■ YOUR ASSIGNMENT
Each line that contains the word "pixel" counts once; give the total for the records below and nothing else.

■ WORKING DATA
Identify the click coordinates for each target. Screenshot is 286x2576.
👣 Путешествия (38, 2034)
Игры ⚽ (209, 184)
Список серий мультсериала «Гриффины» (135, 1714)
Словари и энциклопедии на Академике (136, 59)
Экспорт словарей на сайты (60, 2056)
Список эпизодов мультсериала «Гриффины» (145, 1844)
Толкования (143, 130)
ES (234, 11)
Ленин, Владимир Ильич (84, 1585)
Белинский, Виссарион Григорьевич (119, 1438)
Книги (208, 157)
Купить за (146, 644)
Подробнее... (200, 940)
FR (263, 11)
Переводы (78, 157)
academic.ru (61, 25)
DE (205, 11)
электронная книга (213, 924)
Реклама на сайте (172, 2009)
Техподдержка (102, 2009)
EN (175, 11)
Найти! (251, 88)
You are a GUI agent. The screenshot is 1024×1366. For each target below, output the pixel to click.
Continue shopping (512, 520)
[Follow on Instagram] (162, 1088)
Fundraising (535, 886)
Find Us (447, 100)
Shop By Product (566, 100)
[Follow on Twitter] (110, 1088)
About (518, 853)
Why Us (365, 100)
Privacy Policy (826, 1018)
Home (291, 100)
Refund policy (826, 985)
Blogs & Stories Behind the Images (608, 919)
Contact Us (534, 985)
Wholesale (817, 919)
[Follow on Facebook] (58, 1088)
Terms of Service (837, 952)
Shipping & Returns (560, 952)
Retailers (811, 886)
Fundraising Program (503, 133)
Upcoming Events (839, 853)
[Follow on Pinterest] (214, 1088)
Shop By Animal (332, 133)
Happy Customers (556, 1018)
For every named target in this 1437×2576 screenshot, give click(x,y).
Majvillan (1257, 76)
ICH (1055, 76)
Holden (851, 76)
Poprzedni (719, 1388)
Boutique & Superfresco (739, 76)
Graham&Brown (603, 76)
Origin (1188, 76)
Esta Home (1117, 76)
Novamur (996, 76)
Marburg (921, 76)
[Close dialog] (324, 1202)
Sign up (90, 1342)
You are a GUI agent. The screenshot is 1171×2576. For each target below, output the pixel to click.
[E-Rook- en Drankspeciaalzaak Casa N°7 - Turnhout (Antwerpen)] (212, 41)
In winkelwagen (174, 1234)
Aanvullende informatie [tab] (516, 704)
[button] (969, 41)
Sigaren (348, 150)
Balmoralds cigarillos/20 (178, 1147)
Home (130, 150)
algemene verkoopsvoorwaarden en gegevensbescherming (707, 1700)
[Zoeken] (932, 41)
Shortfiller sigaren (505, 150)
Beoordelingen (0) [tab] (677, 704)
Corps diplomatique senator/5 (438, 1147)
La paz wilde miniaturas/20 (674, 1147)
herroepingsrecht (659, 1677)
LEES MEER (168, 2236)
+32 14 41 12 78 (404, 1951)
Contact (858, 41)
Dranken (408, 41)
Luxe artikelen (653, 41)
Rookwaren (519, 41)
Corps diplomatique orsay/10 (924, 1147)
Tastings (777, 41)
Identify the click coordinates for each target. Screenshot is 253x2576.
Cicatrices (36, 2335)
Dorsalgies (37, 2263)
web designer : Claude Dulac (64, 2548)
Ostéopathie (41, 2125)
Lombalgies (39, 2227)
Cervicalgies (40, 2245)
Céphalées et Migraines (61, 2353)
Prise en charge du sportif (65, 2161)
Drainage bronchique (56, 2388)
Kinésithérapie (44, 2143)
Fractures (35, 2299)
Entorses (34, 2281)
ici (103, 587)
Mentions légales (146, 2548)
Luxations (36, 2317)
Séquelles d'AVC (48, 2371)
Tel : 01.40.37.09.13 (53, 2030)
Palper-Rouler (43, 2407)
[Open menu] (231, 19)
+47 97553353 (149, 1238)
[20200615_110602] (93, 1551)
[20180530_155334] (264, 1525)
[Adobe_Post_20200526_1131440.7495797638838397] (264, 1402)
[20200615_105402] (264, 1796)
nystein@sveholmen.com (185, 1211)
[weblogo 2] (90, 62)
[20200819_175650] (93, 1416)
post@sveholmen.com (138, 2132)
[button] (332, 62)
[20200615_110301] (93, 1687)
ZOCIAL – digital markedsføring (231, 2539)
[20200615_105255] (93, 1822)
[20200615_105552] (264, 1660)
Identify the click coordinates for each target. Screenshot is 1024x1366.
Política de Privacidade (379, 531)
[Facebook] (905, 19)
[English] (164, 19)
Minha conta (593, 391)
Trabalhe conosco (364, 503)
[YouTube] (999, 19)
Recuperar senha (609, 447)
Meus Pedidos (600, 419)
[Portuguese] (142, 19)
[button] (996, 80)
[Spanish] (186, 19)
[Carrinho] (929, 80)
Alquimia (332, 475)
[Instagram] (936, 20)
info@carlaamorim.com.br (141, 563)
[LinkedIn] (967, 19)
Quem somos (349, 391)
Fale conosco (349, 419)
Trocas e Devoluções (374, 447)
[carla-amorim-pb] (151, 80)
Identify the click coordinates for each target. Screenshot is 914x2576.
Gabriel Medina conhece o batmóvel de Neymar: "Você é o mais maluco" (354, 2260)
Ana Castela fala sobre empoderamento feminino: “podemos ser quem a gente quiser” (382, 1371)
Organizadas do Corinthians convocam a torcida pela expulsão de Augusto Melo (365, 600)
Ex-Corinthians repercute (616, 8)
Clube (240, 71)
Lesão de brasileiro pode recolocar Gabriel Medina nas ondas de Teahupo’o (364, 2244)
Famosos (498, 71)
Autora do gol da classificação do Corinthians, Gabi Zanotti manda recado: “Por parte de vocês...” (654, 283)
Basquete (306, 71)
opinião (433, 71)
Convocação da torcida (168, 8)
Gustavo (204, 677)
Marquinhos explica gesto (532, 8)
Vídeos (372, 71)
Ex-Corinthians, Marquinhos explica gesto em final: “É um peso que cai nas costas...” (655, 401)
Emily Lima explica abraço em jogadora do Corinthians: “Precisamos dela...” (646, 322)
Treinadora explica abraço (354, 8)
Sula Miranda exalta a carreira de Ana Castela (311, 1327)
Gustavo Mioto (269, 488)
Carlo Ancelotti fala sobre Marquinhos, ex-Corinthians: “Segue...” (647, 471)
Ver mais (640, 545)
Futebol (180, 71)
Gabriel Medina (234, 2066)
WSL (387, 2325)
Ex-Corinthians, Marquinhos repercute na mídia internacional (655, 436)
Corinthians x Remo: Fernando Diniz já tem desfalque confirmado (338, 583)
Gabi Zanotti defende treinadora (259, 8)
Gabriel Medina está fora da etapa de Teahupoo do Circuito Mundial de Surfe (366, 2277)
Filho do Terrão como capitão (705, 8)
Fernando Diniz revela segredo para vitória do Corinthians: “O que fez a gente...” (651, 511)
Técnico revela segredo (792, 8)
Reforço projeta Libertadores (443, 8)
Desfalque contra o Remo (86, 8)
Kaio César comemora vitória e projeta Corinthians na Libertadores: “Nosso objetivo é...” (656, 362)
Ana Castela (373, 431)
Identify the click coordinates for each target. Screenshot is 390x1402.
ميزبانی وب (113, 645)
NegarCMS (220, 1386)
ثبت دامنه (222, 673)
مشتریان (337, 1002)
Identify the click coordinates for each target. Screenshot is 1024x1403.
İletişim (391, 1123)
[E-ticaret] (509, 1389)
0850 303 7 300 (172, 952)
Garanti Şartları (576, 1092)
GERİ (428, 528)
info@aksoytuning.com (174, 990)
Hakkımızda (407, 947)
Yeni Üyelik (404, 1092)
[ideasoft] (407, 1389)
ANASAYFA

■ TASK ANSWER
2